Między 4 a 18 października doszło do trzech wypadków w okolicach Roztoki i Łubca, zginęły wtedy trzy byki. 18 października doszło też do drugiego wypadku na drodze 579, na odcinku między Aleksandrowem a Sowią Wolą. Zderzenia nie przeżył młody łoszak. Potem, 21 października, w okolicach Aleksandrowa zginął byk, zaś 23 października - w Sowiej Woli klępa.
Jak podkreślają pracownicy KPN - na drodze wojewódzkiej 579 regularnie giną łosie, sarny, dziki, lisy, borsuki, wilki, nietoperze oraz różne gatunki mniejszych ptaków.
Nagminne przekroczenia prędkości o
Za główną przyczynę wypadków KPN uważa kierowców, którzy nagminnie przekraczają prędkość, przejeżdżając przez teren parku narodowego. Na całym obszarze obowiązują ograniczenia szybkości pojazdów. Jednak od lat są one ignorowane przez kierowców.

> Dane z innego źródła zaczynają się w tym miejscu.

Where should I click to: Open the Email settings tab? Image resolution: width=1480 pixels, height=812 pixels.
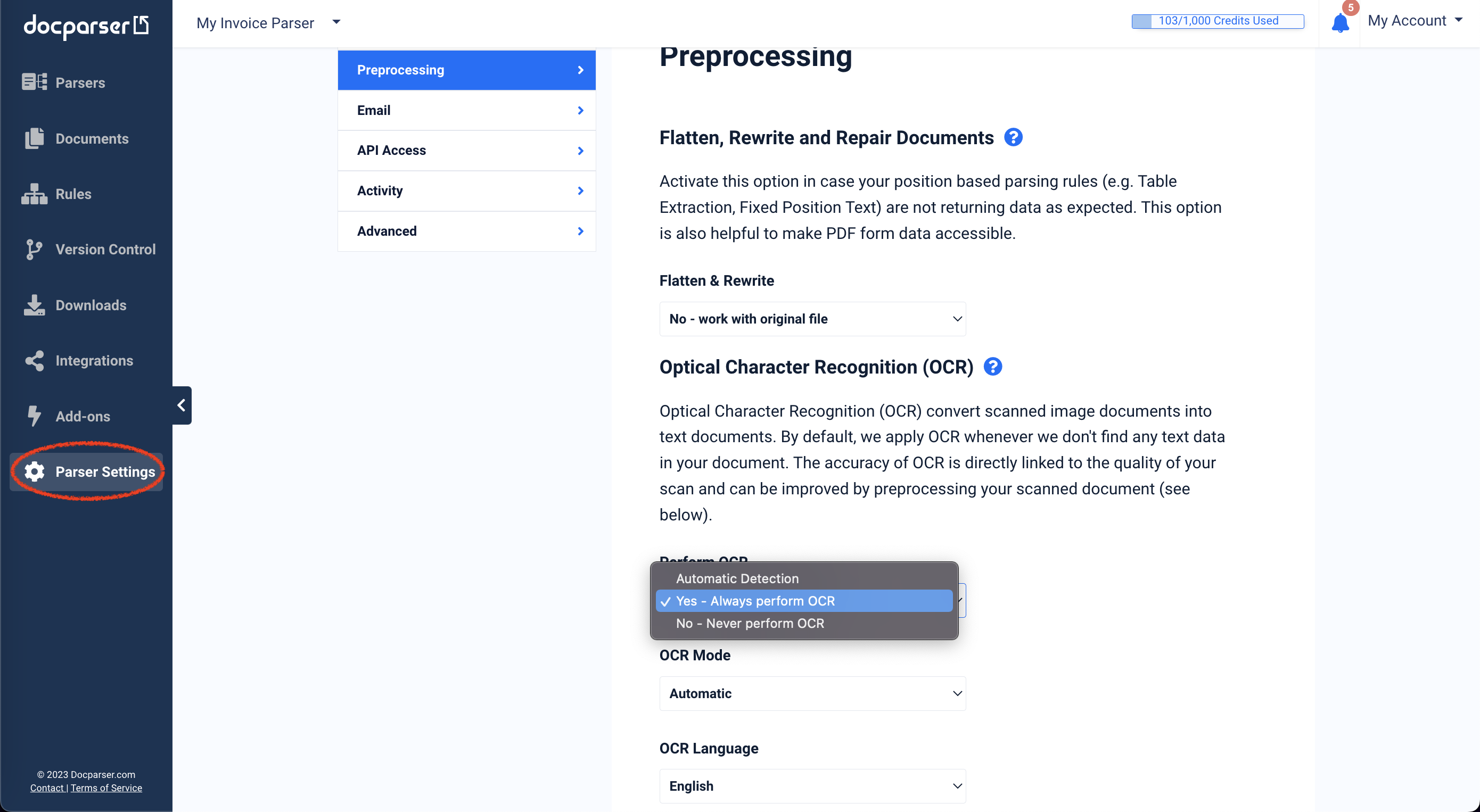(x=466, y=110)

Przyrodnicy przywołują analizę wykonaną kilka miesięcy temu. W ciągu zaledwie trzech godzin trasą przez KPN przejechało prawie 3 tys. pojazdów, z czego aż 2240 kierowców przekroczyło dozwoloną prędkość. To oznacza wykroczenie średnio co 5 sekund - zauważają pracownicy parku narodowego.
Co więcej, w ciągu zaledwie trzech godzin analizy, 22 kierowców przekroczyło prędkość aż o 30 km/h. Tym samym co 9 minut na kontrolowanym odcinku drogi pojawiał się taki samochód. Nie trzeba chyba mówić, co może się stać gdy pojazd poruszający się z taką szybkością zderzy się z ważącym nawet 500 kilogramów łosiem.

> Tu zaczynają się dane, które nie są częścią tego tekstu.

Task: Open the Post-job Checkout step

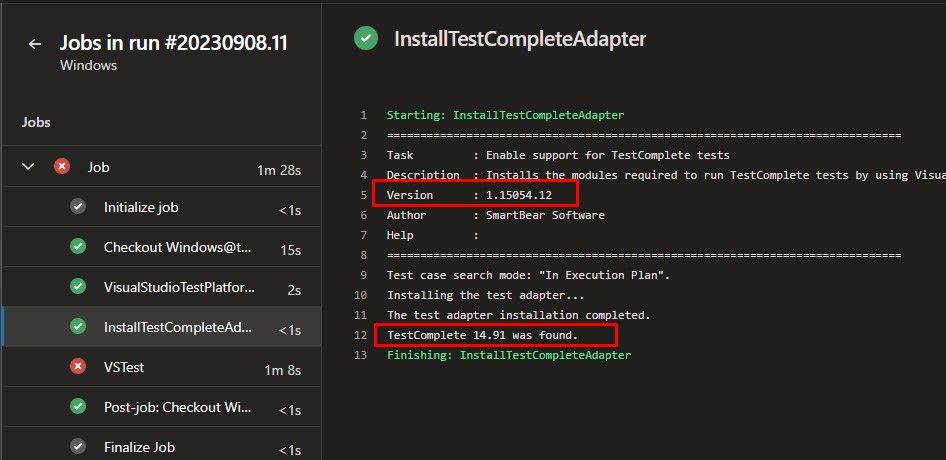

Jak się zachować gdy potrącimy zwierzę?
Najskuteczniejszą profilaktyką pozwalającą uniknąć zderzenia z dzikimi zwierzętami jest stosowanie się do ograniczeń prędkości widocznych na znakach. Gdy jednak dojdzie do zderzenia, należy zachować konkretne procedury, które wyznacza polskie prawo. Jak już wspominaliśmy, pod żadnym pozorem nie odjeżdżajmy z miejsca wypadku.
Prowadzący pojazd mechaniczny, który potrącił zwierzę, obowiązany jest, w miarę możliwości, do zapewnienia mu stosownej pomocy lub zawiadomienia jednej ze służb, o których mowa w art. 33 zasady uśmiercania zwierząt, ust. 3.
Jeśli dojdzie do potrącenia zwierzęcia, należy zadzwonić na policję, straż miejską lub do centrum zarządzania kryzysowego. Można również zadzwonić pod numer alarmowy 112. Nikt nie każe kierowcom sprawdzać bezpośrednio stanu zdrowia potrąconego, dzikiego zwierzęcia. Należy wystawić trójkąt ostrzegawczy.
Przypomnijmy - jeśli kierowca nie zawiadomi służb, to naraża się na karę aresztu lub grzywnydo 5 tys. zł. Poza tym, jeżeli sprawa trafi do sądu, wobec kierowcy może zostać orzeczona nawiązka w wysokości do tysiąca złotych na cel związany z ochroną zwierząt.